=== Required action ===
From the line containing "Task: Select the 10 ft. width label" through the last line of the records below, output every line exactly as it appears, but leave out the pictures.

Stored items:
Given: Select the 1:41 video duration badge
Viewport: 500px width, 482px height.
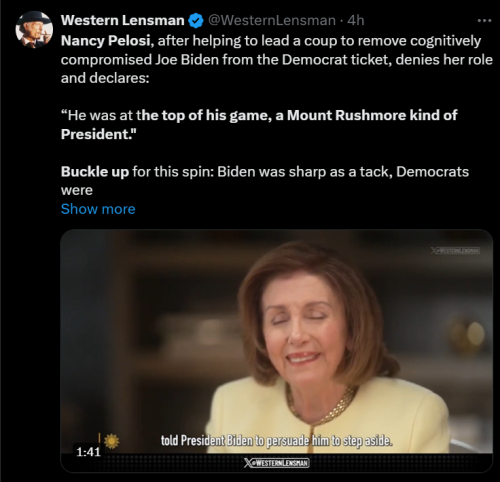Looking at the screenshot, I should [88, 452].
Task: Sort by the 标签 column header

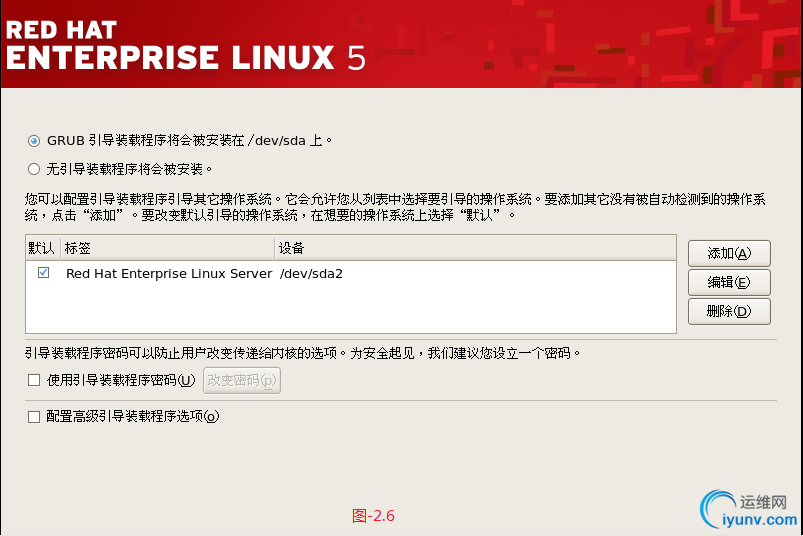Action: [x=166, y=248]
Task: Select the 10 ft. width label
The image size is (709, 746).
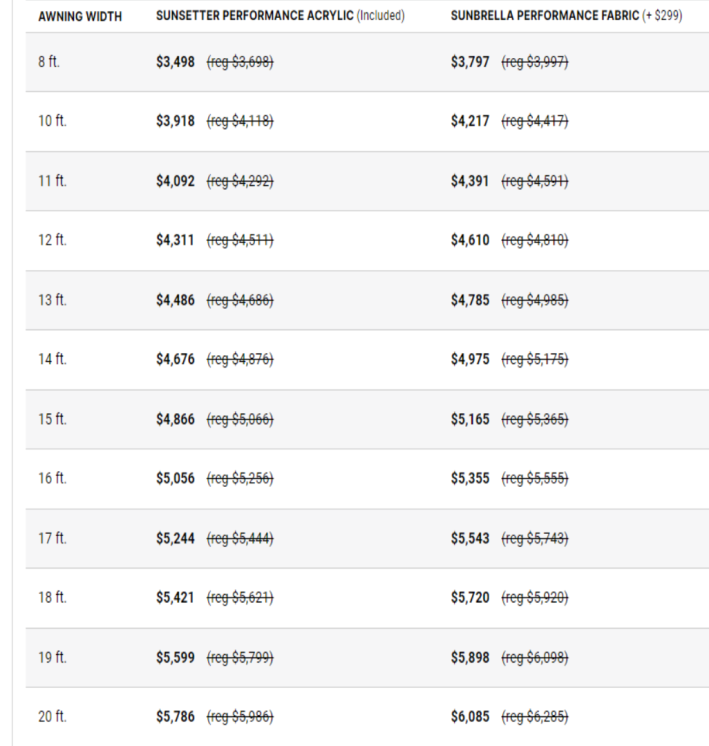Action: [53, 122]
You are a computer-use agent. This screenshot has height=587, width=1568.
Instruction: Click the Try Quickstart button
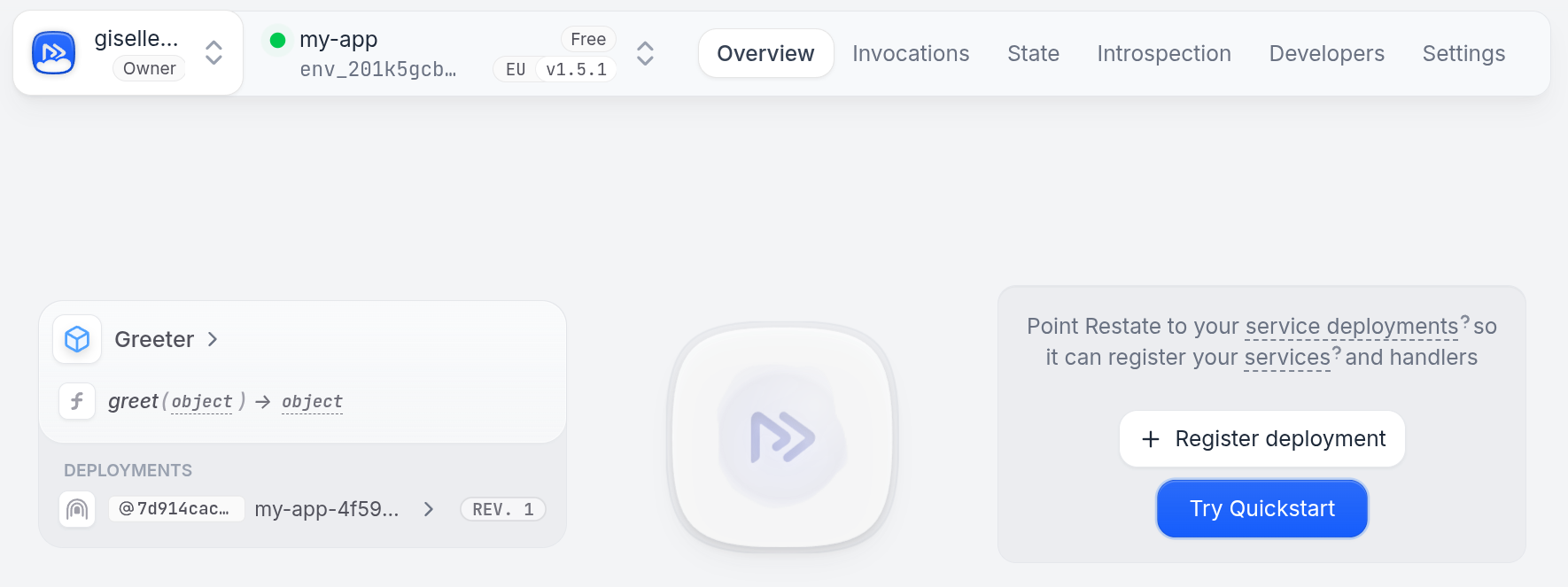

=== Result of this exercise ===
Task: Select the 10 ft. width label
The image size is (709, 746).
Action: [53, 122]
You are a computer-use agent. This screenshot has height=587, width=1568.
Instruction: Click the Try Quickstart button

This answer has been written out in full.